> _CHALLENGE A_
In the ZXA10 C300 product overview, reproduce everything from "By MF-Telecom January" down to "ZXA10 C300 OLT?" verbatim.
> _CHALLENGE B_
Which three services make up the triple-play services that the ZXA10 C300 overview says the platform supports?

> _PROVIDED PASSAGE_
──────

By MF-Telecom January 26th, 2026 153 views

Product Overview

Q1: What is the ZTE ZXA10 C300 OLT and its core application scenarios?
A1: The ZXA10 C300 is a carrier-class large-capacity optical access convergence platform, designed for mass FTTx (FTTH/FTTB/FTTO) rollouts. It serves as a key device in fiber-optic access networks, aggregating traffic from ONUs (Optical Network Units) and connecting to metro/core networks. It is widely used in residential, enterprise, and mobile backhaul scenarios, supporting triple-play services (IPTV, VoIP, HSI) and future-proof network evolution.
Q2: What are the key advantages of the ZXA10 C300 OLT?

──────

> _RECORDS PROVIDED_

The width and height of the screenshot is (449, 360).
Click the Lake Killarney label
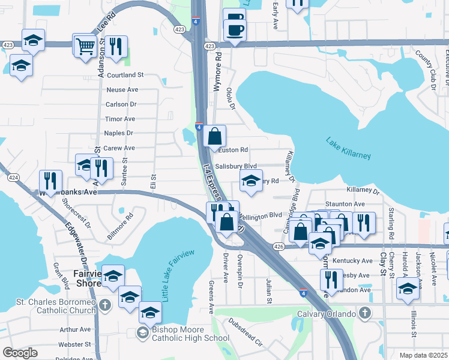[348, 148]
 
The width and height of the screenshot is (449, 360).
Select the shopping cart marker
[86, 45]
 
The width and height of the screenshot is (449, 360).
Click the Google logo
[20, 353]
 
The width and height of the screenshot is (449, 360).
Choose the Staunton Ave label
[345, 205]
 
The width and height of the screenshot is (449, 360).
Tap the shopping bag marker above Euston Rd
[214, 136]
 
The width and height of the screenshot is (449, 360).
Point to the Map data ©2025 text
[424, 355]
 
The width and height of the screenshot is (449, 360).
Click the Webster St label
[74, 344]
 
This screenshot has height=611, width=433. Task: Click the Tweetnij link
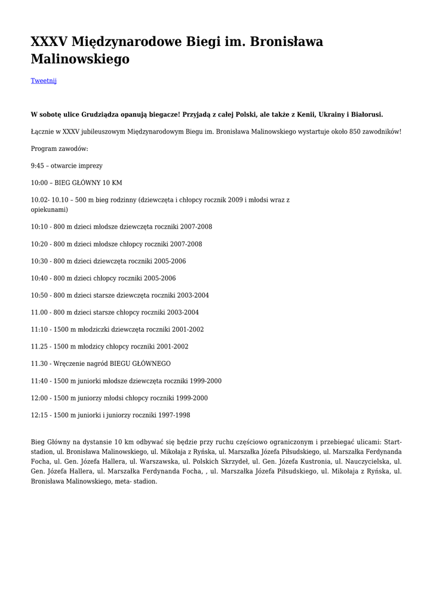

──────

> _TASK OUTPUT A_
By MF-Telecom January 26th, 2026 153 views

Product Overview

Q1: What is the ZTE ZXA10 C300 OLT and its core application scenarios?
A1: The ZXA10 C300 is a carrier-class large-capacity optical access convergence platform, designed for mass FTTx (FTTH/FTTB/FTTO) rollouts. It serves as a key device in fiber-optic access networks, aggregating traffic from ONUs (Optical Network Units) and connecting to metro/core networks. It is widely used in residential, enterprise, and mobile backhaul scenarios, supporting triple-play services (IPTV, VoIP, HSI) and future-proof network evolution.
Q2: What are the key advantages of the ZXA10 C300 OLT?

> _TASK OUTPUT B_
IPTV, VoIP, and HSI.